## Problem requirements
Begin at the line with "Task: Click the 3:45 PM timestamp" and output every line through the end of the records, exactly as given. Omit pictures.
╔══
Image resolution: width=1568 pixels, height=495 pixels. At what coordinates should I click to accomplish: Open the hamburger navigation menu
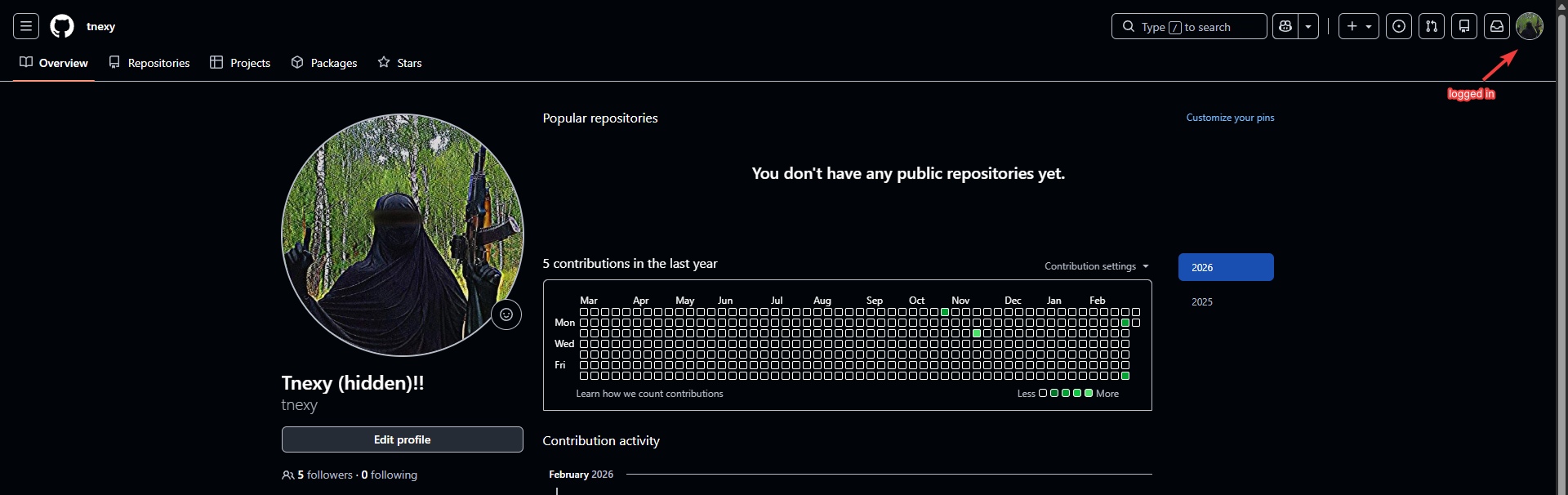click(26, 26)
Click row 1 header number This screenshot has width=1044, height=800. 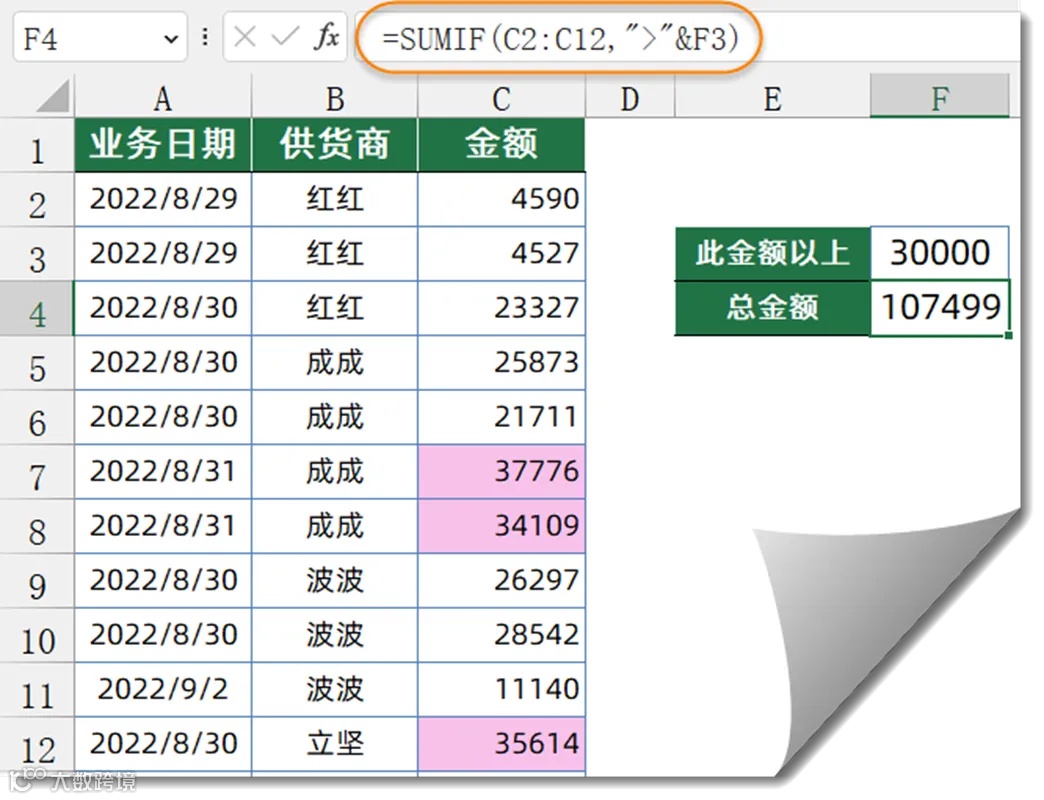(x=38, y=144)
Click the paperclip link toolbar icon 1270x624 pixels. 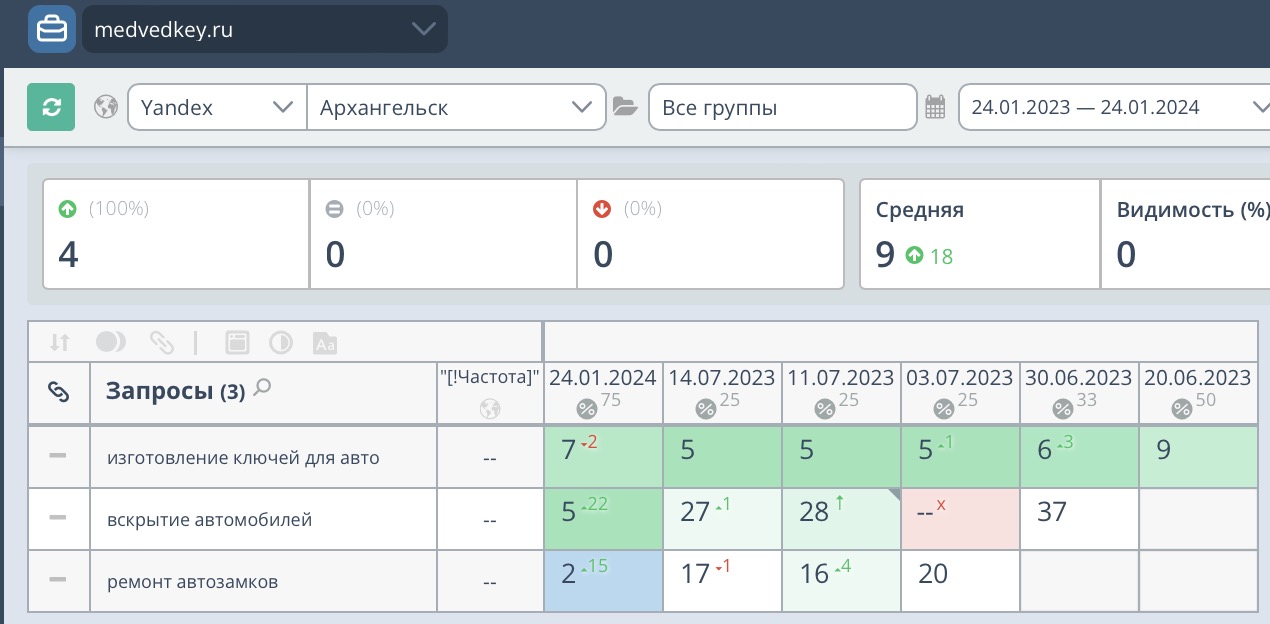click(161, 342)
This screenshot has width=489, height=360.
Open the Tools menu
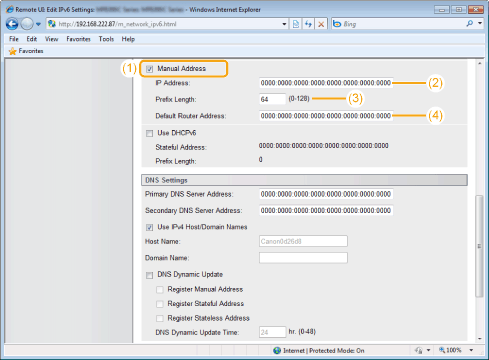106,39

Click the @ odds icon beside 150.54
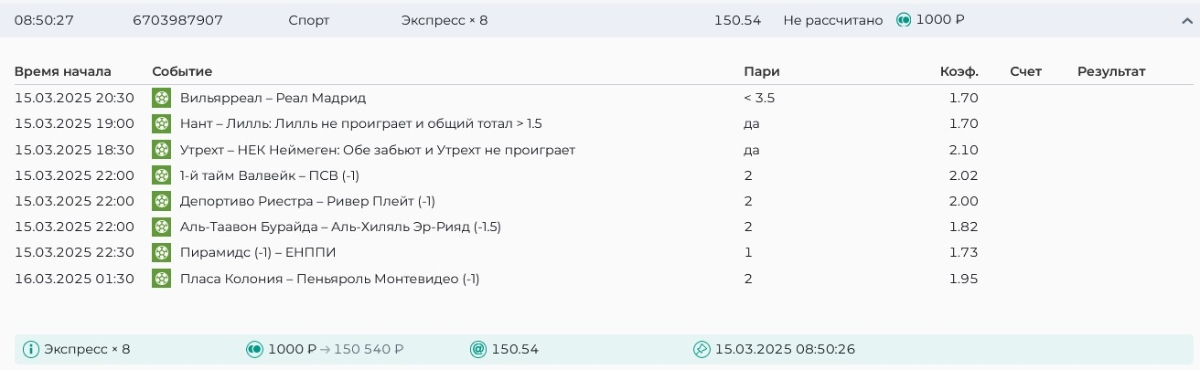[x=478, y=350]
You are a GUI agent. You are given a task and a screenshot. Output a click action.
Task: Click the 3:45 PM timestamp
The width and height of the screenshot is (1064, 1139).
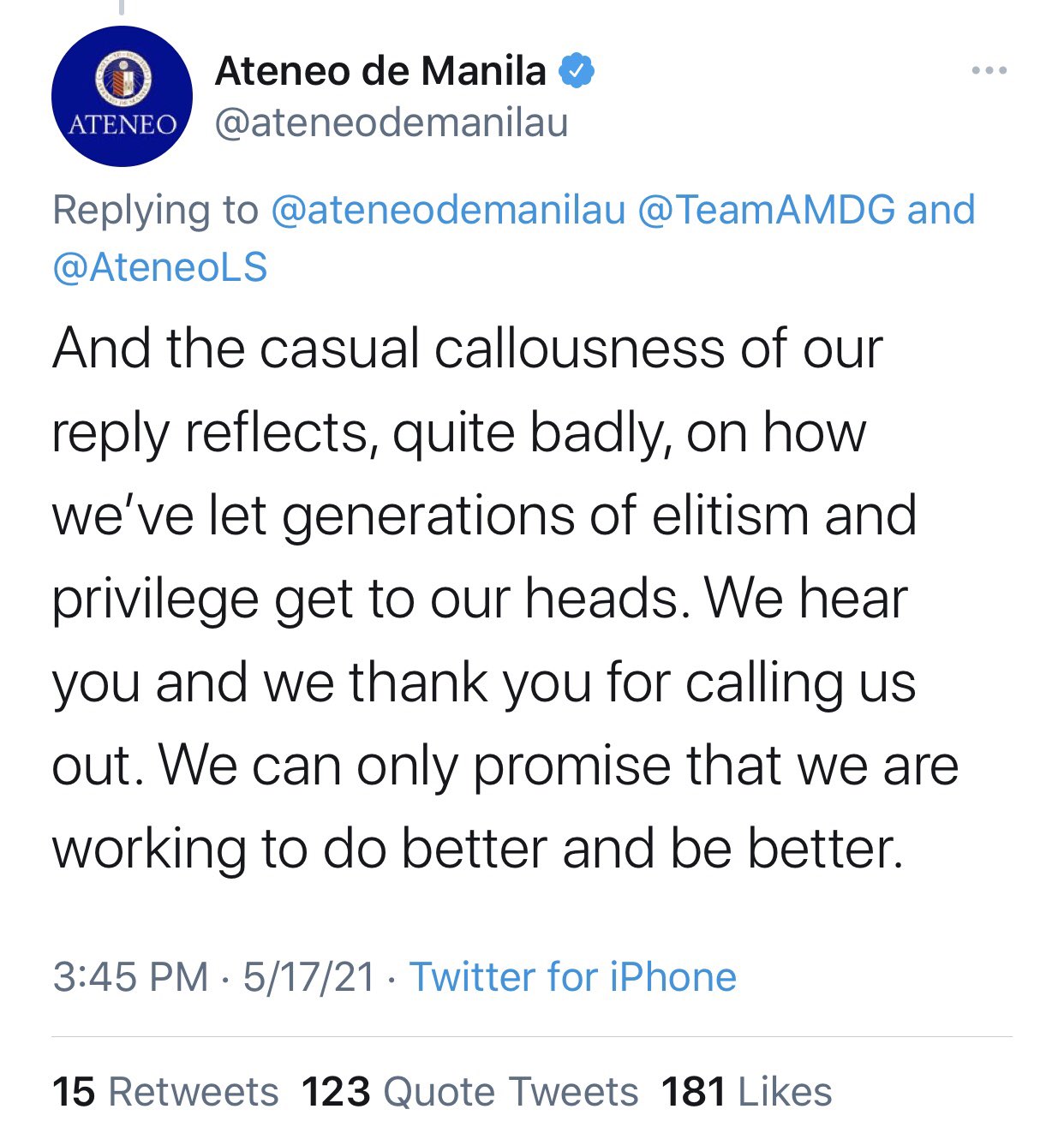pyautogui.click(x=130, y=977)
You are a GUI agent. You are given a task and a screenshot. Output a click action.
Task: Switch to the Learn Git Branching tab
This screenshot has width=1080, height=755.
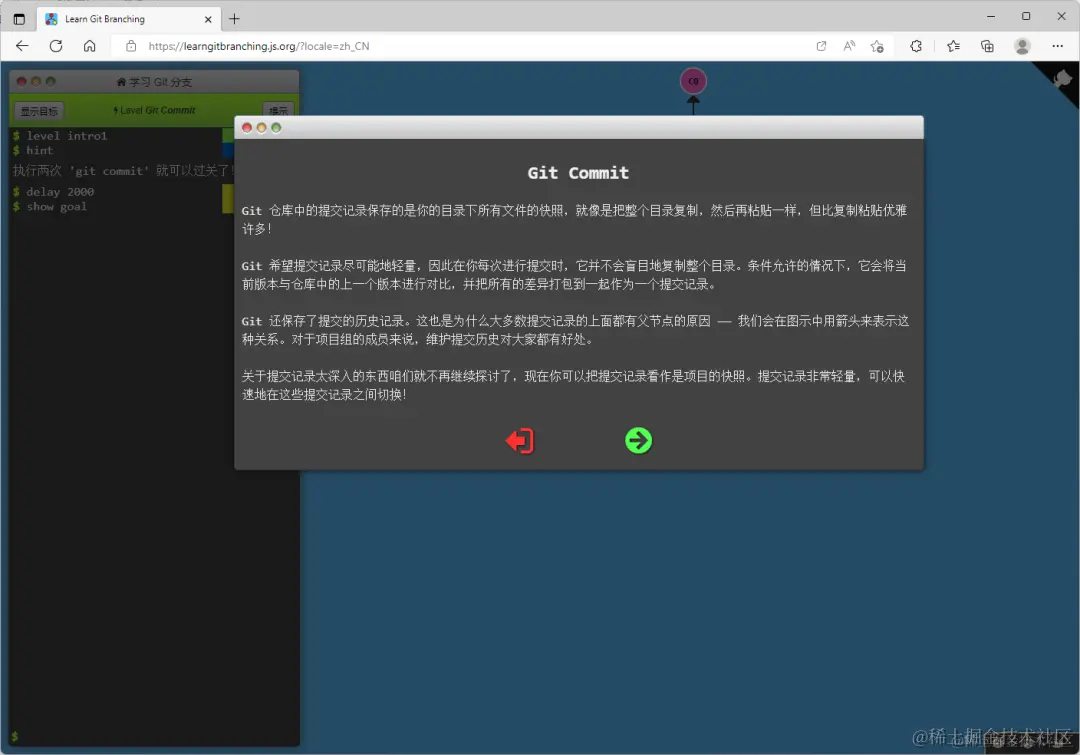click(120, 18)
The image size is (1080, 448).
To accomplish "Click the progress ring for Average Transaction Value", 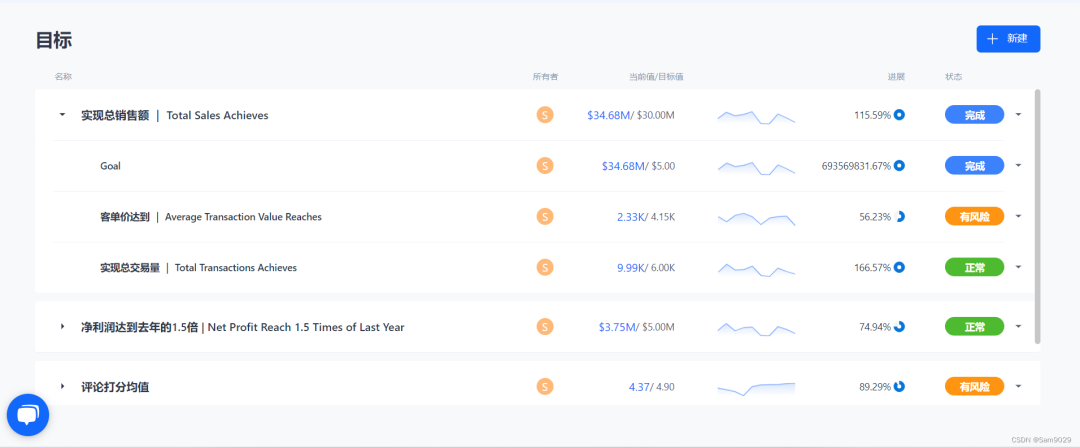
╚══
## Result for this exercise
Task: Click the 3:45 PM timestamp
The width and height of the screenshot is (1064, 1139).
pyautogui.click(x=130, y=977)
You are a GUI agent. You are given a task and a screenshot. Output a click action.
Task: Switch to the Learn Git Branching tab
This screenshot has width=1080, height=755.
click(120, 18)
The image size is (1080, 448).
To accomplish "Click the progress ring for Average Transaction Value", 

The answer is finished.